-->

Perusahaan Perkebunan yang Melanggar Aturan Disbun harus di Sanksi

Editor: Redaksi
Sebarkan:

Anggota DPRD Kabupaten Sintang, Nokodemus. Foto:int
Sintang, Senentang.id - Anggota Dewan Perwakilan Rakyat Daerah (DPRD) Kabupaten Sintang, Nikodemus, meminta Pabrik Minyak Kelapa Sawit (PMKS) di Bumi Senentang tidak menolak membeli Tandan Buah Segar (TBS) Kelapa Sawit, milik petani sawit mandiri.

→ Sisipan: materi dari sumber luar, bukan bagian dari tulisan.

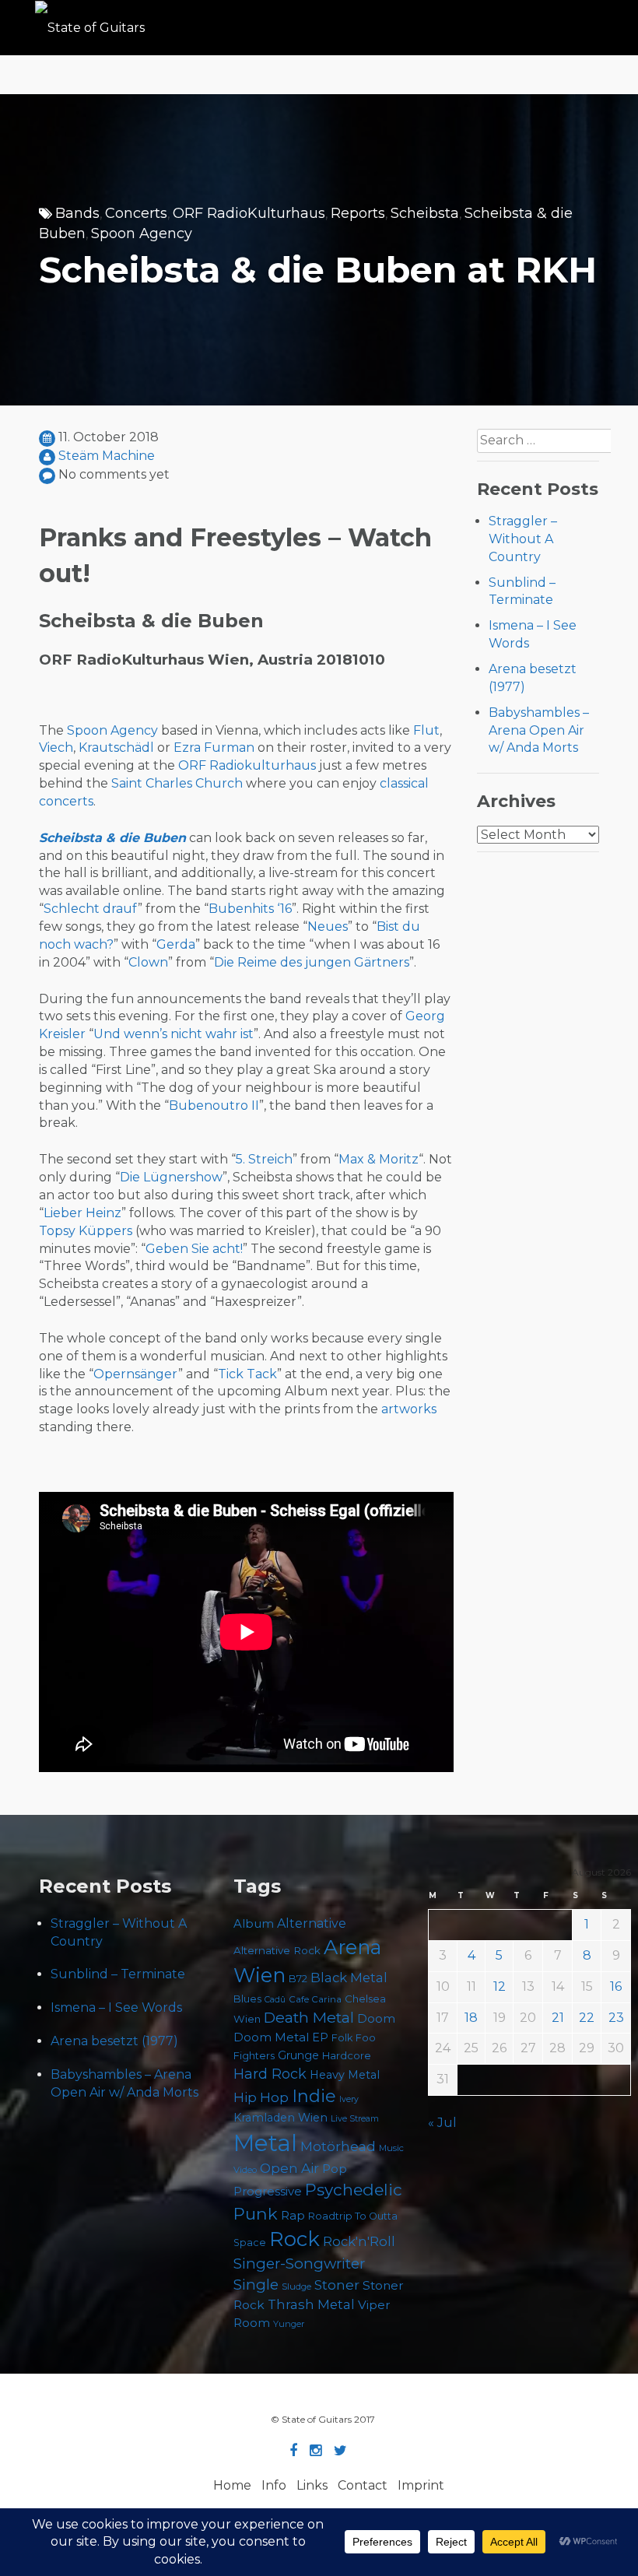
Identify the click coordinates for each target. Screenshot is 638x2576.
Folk (341, 2038)
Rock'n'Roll (359, 2241)
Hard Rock (270, 2074)
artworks (408, 1409)
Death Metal (309, 2017)
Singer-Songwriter (299, 2263)
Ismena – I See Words (116, 2007)
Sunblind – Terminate (118, 1974)
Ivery (349, 2099)
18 (471, 2017)
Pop (334, 2168)
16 (616, 1986)
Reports (358, 213)
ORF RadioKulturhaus (249, 213)
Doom (376, 2018)
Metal (265, 2143)
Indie (314, 2096)
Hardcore (346, 2055)
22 (586, 2017)
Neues (327, 926)
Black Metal (348, 1977)
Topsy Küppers (85, 1230)
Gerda (175, 944)
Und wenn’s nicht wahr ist (173, 1034)
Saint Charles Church (177, 783)
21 (558, 2017)
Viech (56, 747)
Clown (148, 962)
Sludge (296, 2286)
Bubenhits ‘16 (250, 908)
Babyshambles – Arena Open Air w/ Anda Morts (539, 730)
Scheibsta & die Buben (112, 837)
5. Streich (264, 1159)
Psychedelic (353, 2189)
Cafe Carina (315, 1999)
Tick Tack (247, 1374)
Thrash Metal (311, 2304)
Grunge (298, 2055)
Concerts (136, 213)
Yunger (289, 2323)
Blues (247, 1999)
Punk (255, 2213)
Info (273, 2485)
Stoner (336, 2284)
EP (320, 2037)
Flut (426, 730)
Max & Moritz (378, 1159)
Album (253, 1924)
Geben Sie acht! (194, 1248)
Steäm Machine (106, 455)
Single (256, 2284)
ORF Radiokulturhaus (247, 765)
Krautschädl (116, 747)
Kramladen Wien (280, 2118)
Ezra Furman (214, 747)
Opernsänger (135, 1374)
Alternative (311, 1923)
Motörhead (338, 2146)
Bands (77, 213)
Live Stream (355, 2119)
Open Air (289, 2168)
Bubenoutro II (214, 1105)
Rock (294, 2239)
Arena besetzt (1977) (114, 2041)
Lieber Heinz (82, 1213)
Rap (293, 2215)
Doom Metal (271, 2037)
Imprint (421, 2485)
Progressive (267, 2192)
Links (312, 2485)
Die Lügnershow (171, 1177)
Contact (362, 2485)
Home (232, 2485)
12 (499, 1986)
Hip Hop (261, 2097)
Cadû (275, 2000)
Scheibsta (425, 213)
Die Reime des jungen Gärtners (311, 962)
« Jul (442, 2122)
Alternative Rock (277, 1950)
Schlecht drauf (91, 908)
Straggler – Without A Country (523, 539)
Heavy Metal (345, 2075)
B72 (298, 1979)
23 (616, 2017)
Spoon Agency (141, 233)
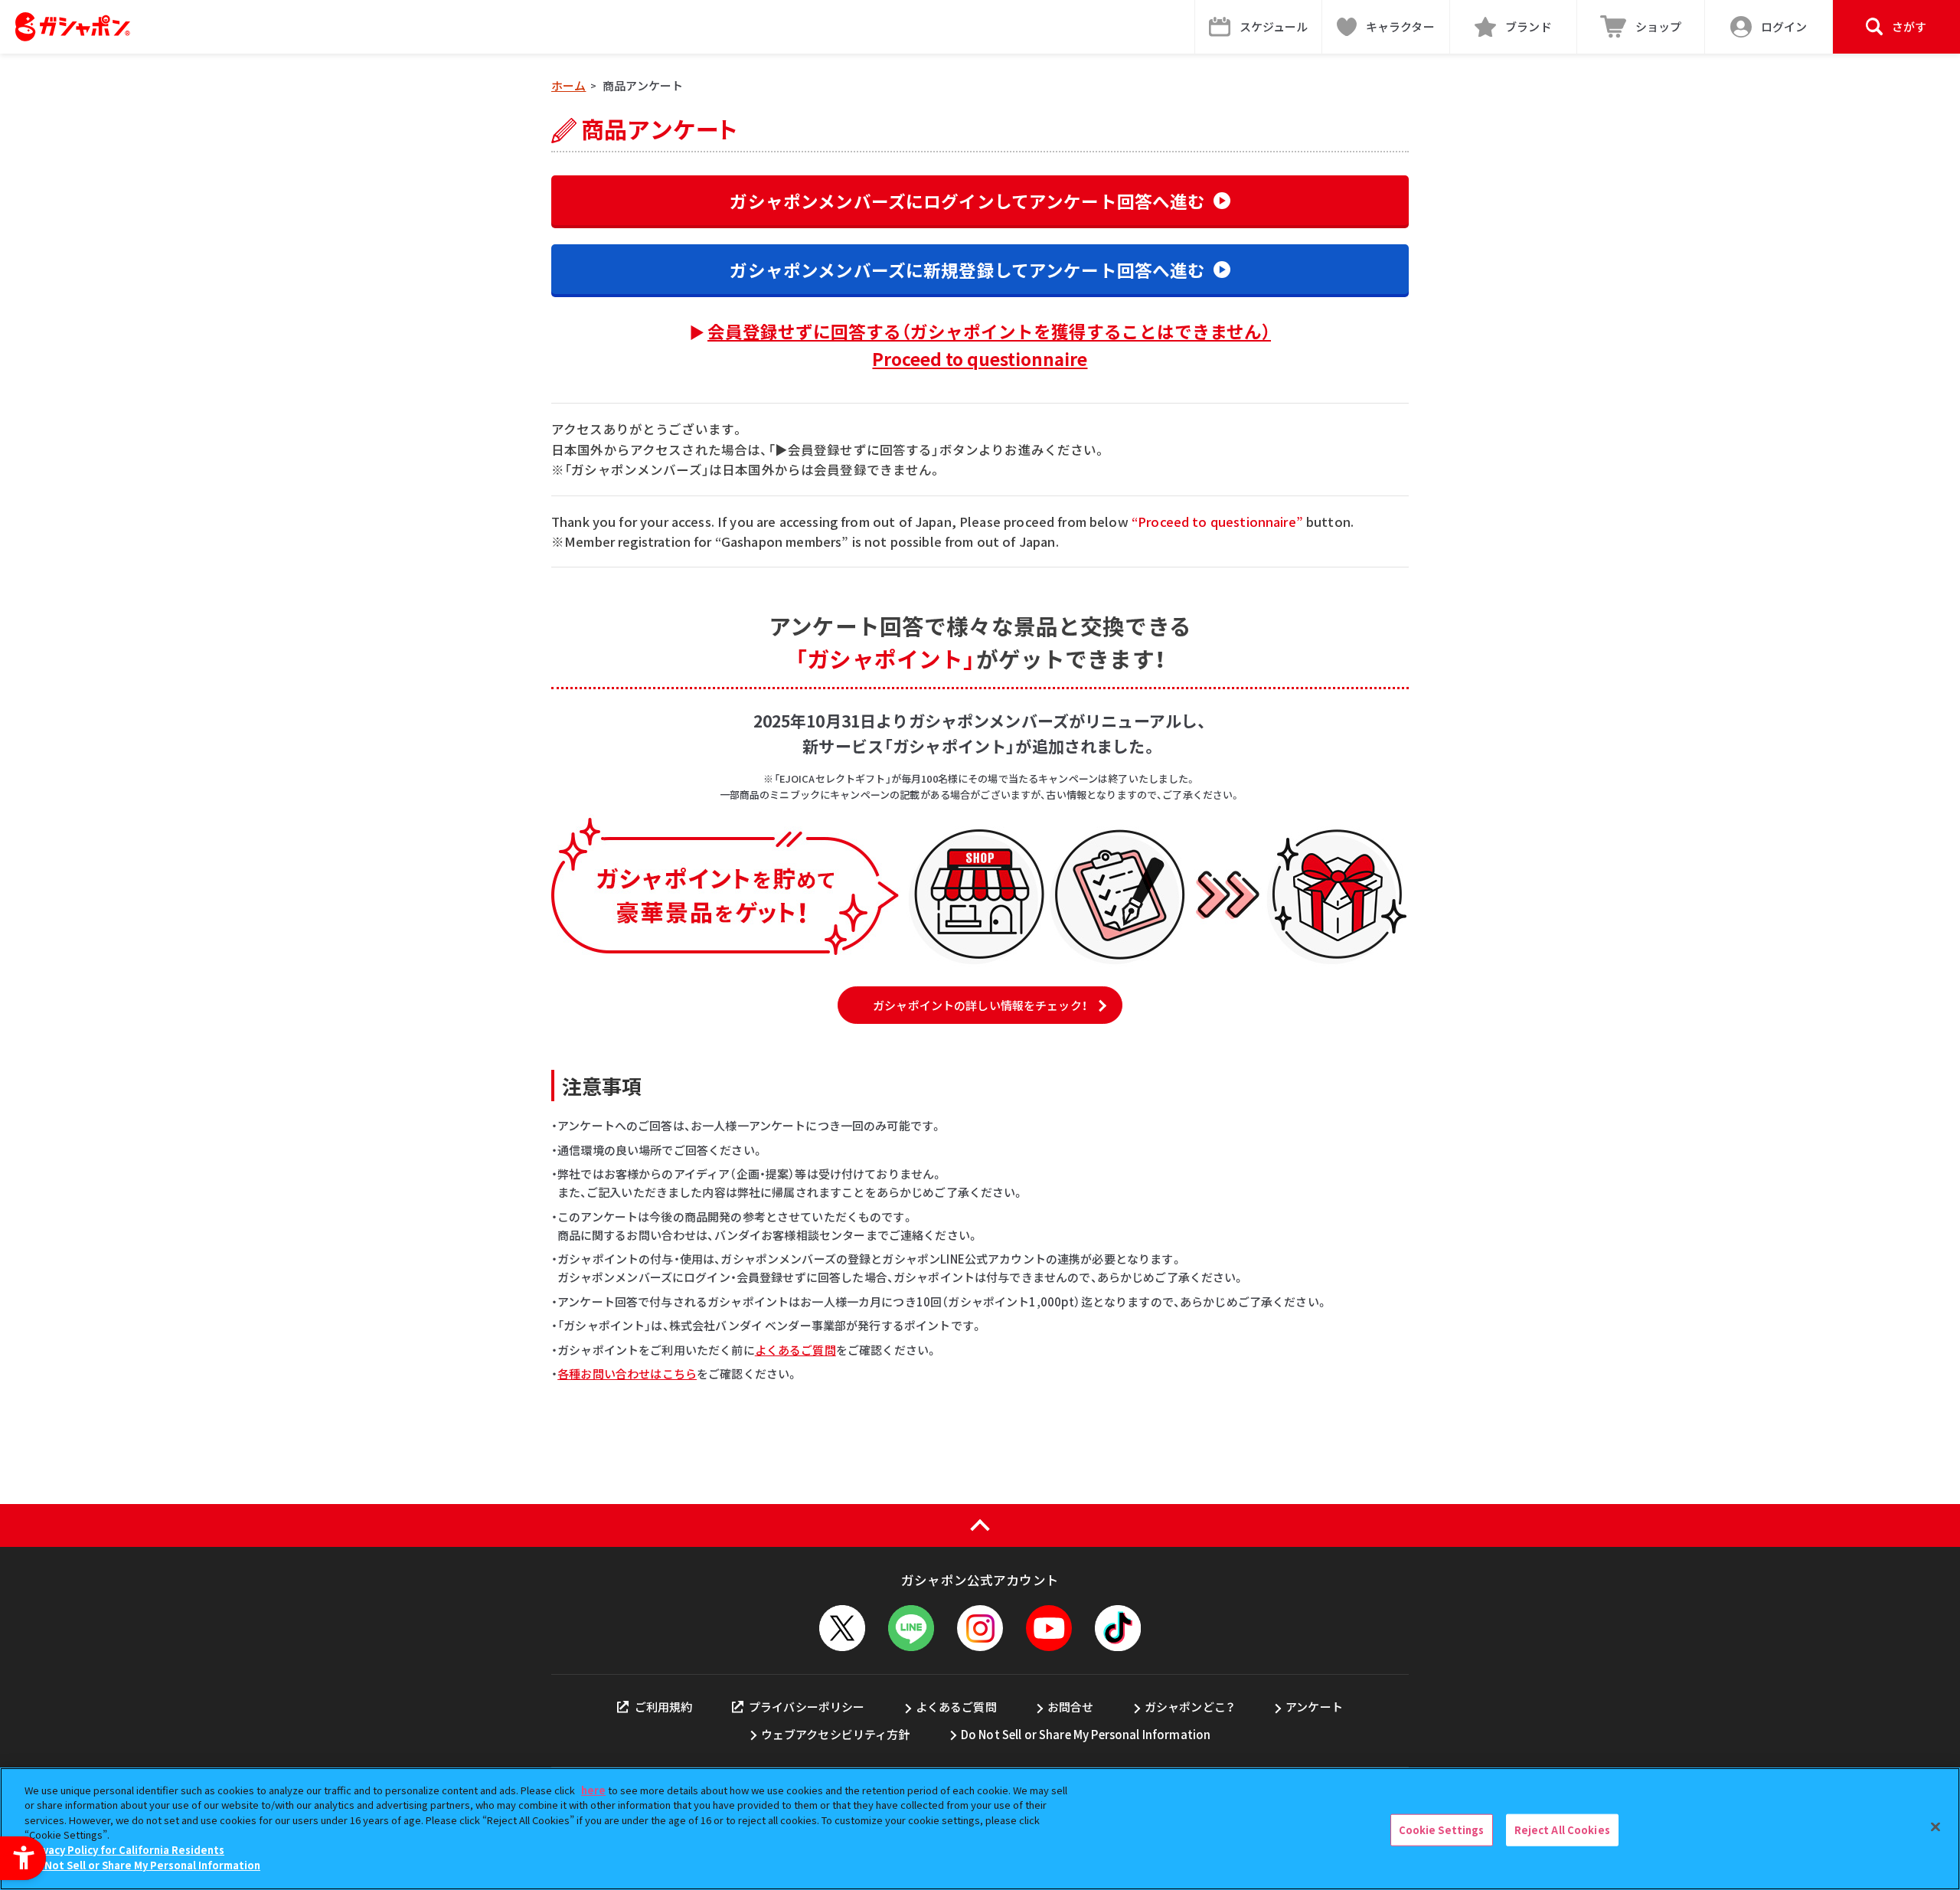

Hal itu disampaikan Nikodemus karena ada keluhan petani sawit bahwa PMKS menolak membeli TBS milik petani mandiri. Hal ini dikarenakan adanya harga TBS yang sebelumnya sempat tembus Rp 3.050 per kilogram kini turun drastis menjadi Rp 1.900 per kilogram yang dibeli Pabrik Kelapa Sawit (PKS), di tingkat pengepul harga mampu menampung seharga Rp 1.500 per kilogram dari sebelumnya Rp 3.000 per kilogram.

Padahal kata dia, pemerintah melalui Disbun sudah menetapkan harga TBS sawit. Oleh karena itu berdasarkan surat Gubernur dan surat Bupati terhadap perusahaan yang tidak membeli buah petani mandiri, bahkan menurunkan harga tanpa mengikuti harga yang telah ditentukan oleh Disbun Provinsi, maka akan diberikan sanksi. Namun, sampai saat ini, belum ada sanksi yang diberikan.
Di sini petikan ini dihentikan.